⟨
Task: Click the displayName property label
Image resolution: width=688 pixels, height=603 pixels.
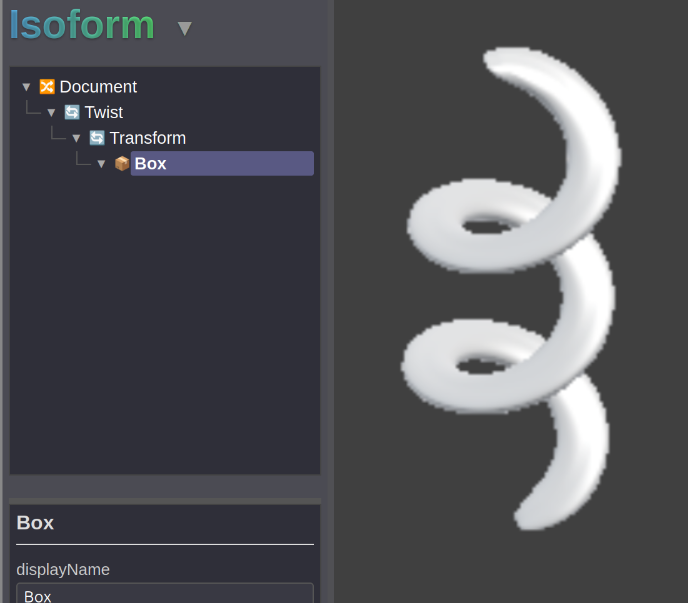Action: [x=63, y=570]
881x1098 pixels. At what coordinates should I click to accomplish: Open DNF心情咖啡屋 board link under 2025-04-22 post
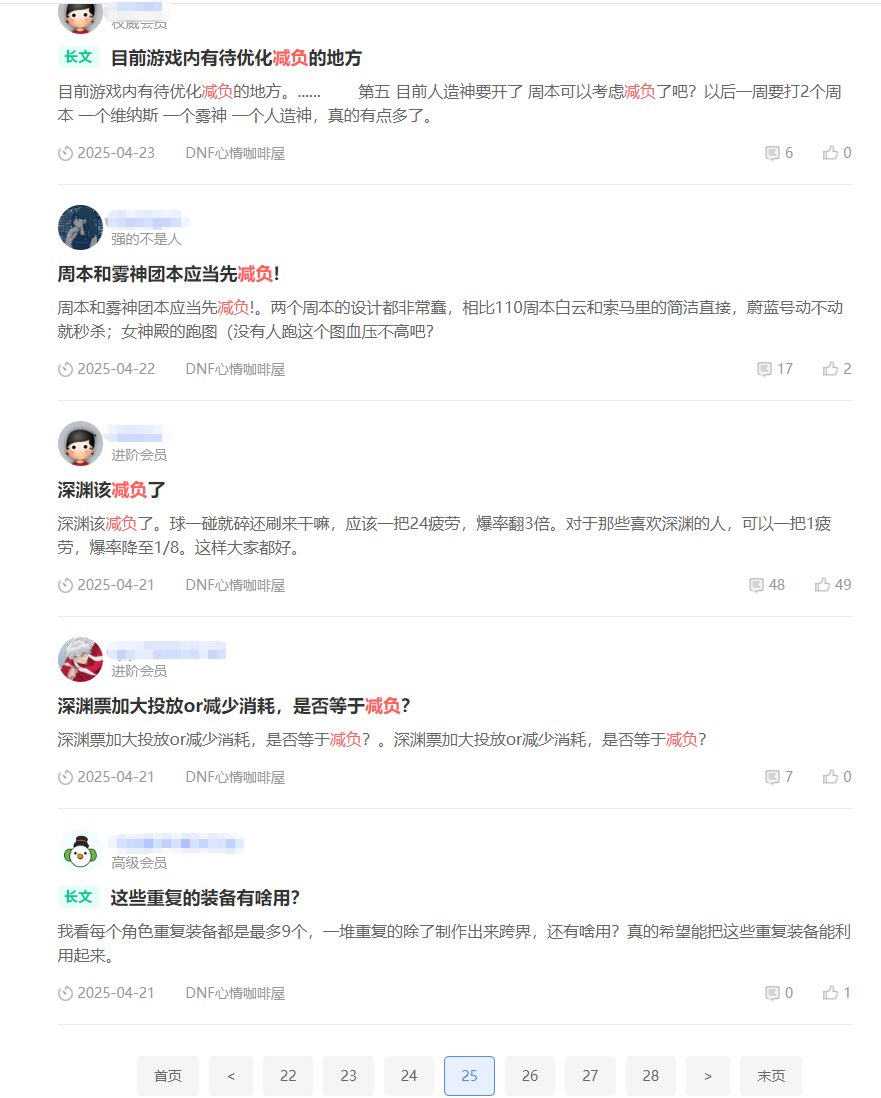[x=235, y=369]
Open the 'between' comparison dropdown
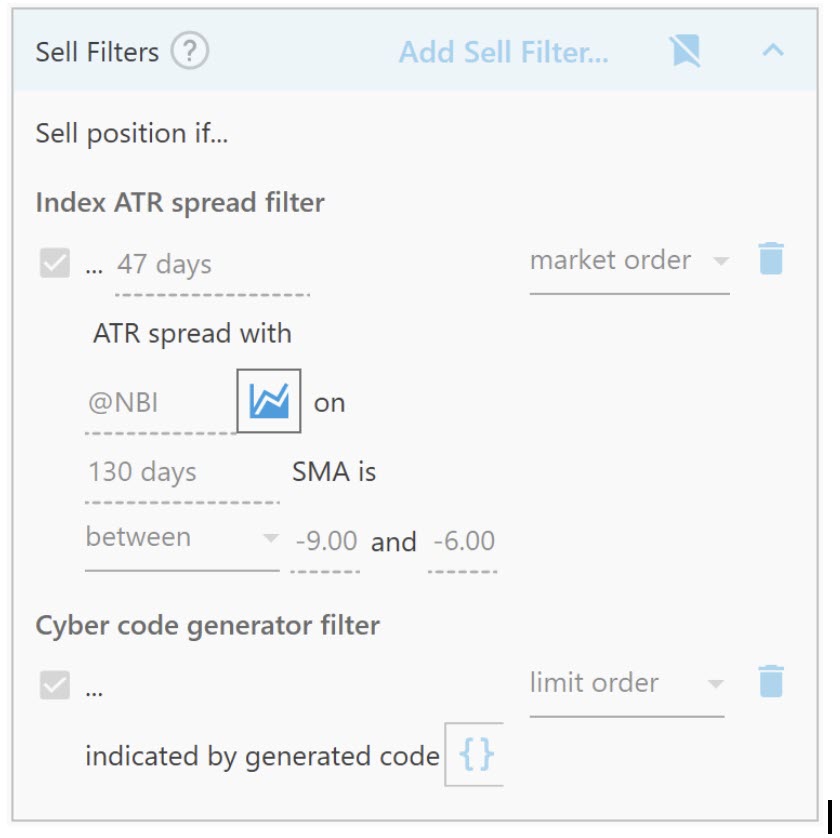The image size is (840, 838). pos(181,538)
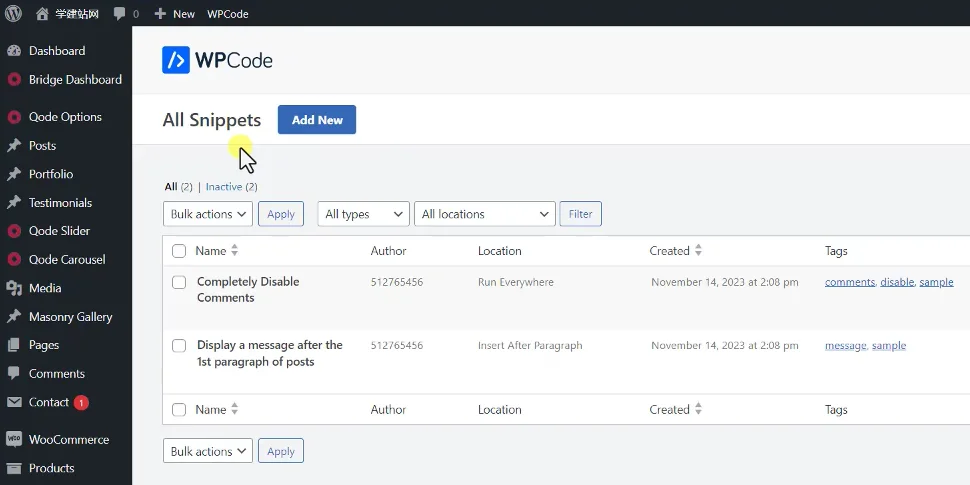The image size is (970, 485).
Task: Expand the All types filter dropdown
Action: tap(364, 214)
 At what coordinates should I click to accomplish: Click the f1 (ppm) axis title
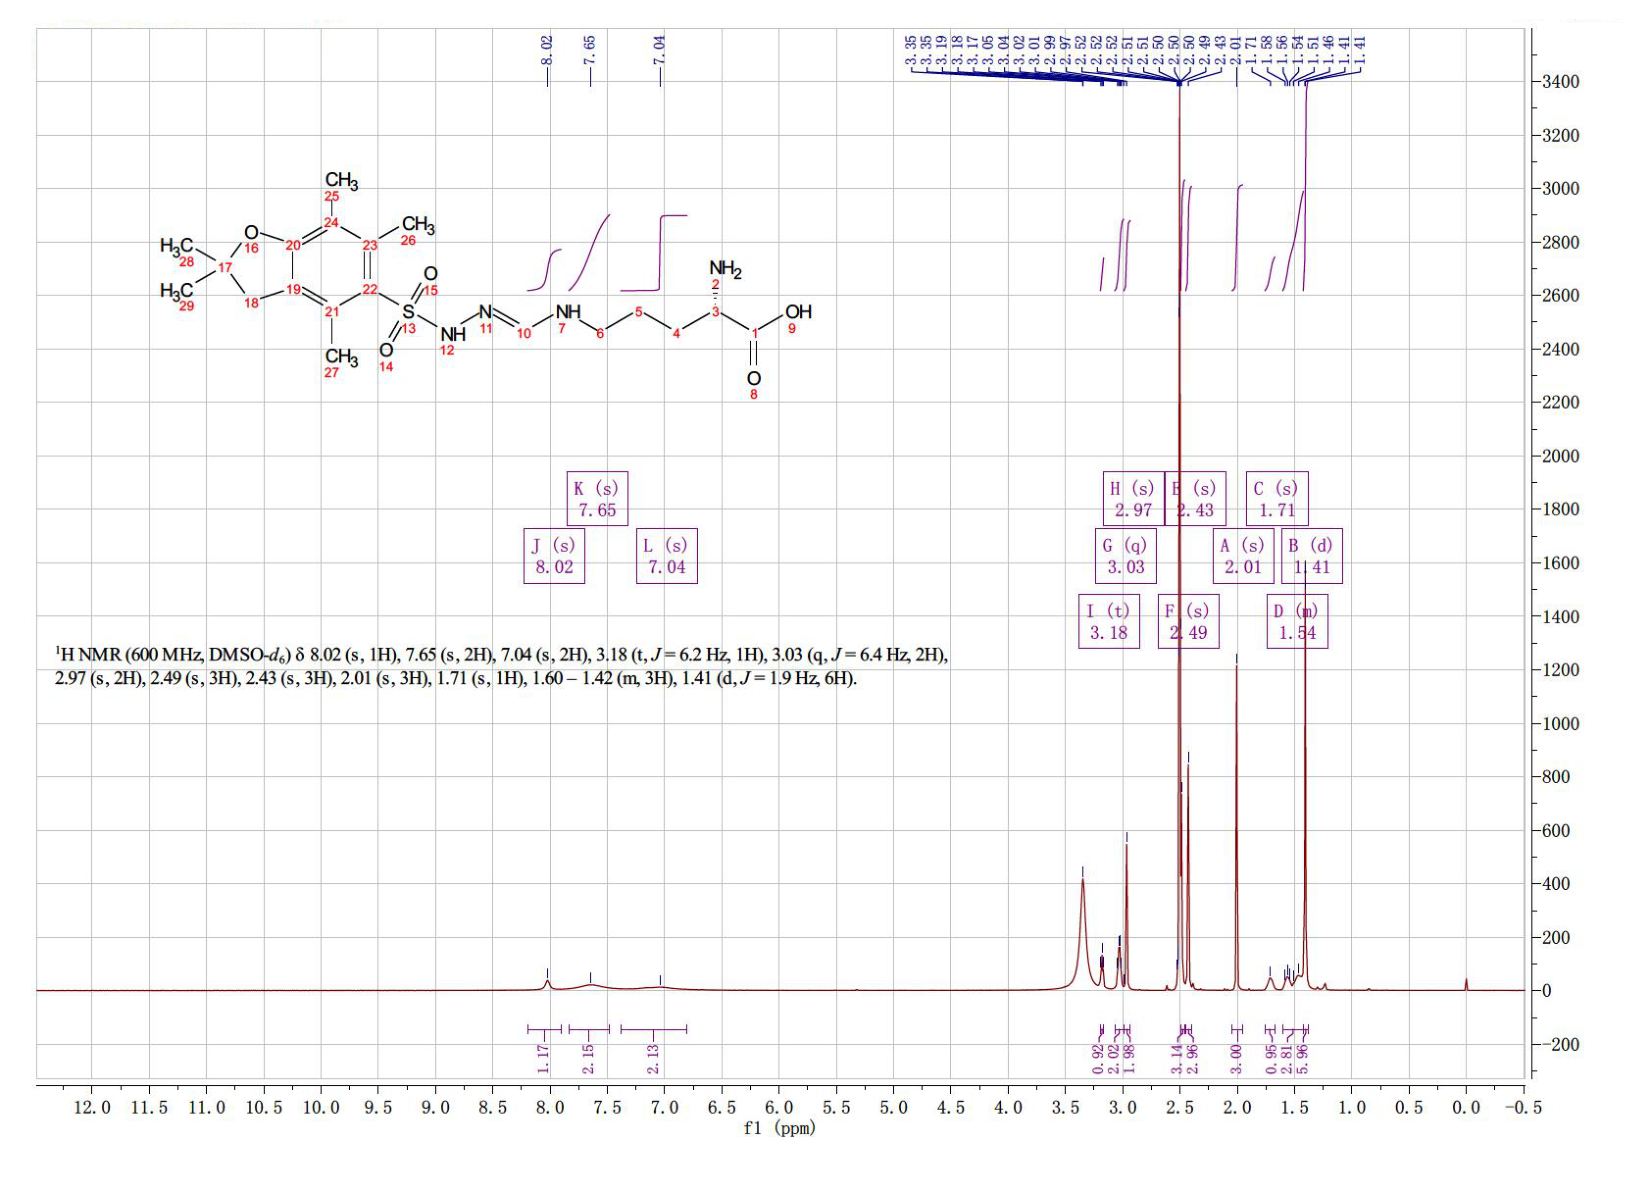click(x=780, y=1128)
⟩
EXERCISE AIM –
The expected output is every entry, retyped exactly, with all pictures removed.

TASK RESULT –
Task: Click the displayName property label
Image resolution: width=688 pixels, height=603 pixels.
Action: [x=63, y=570]
881x1098 pixels. At what coordinates should I click to accomplish: Open DNF心情咖啡屋 board link under 2025-04-22 post
[x=235, y=369]
Open the 'between' comparison dropdown
The image size is (840, 838). pos(181,538)
The image size is (970, 485).
Task: Expand the All types filter dropdown
Action: tap(364, 214)
 At what coordinates should I click to accomplish: Click the f1 (ppm) axis title
click(x=780, y=1128)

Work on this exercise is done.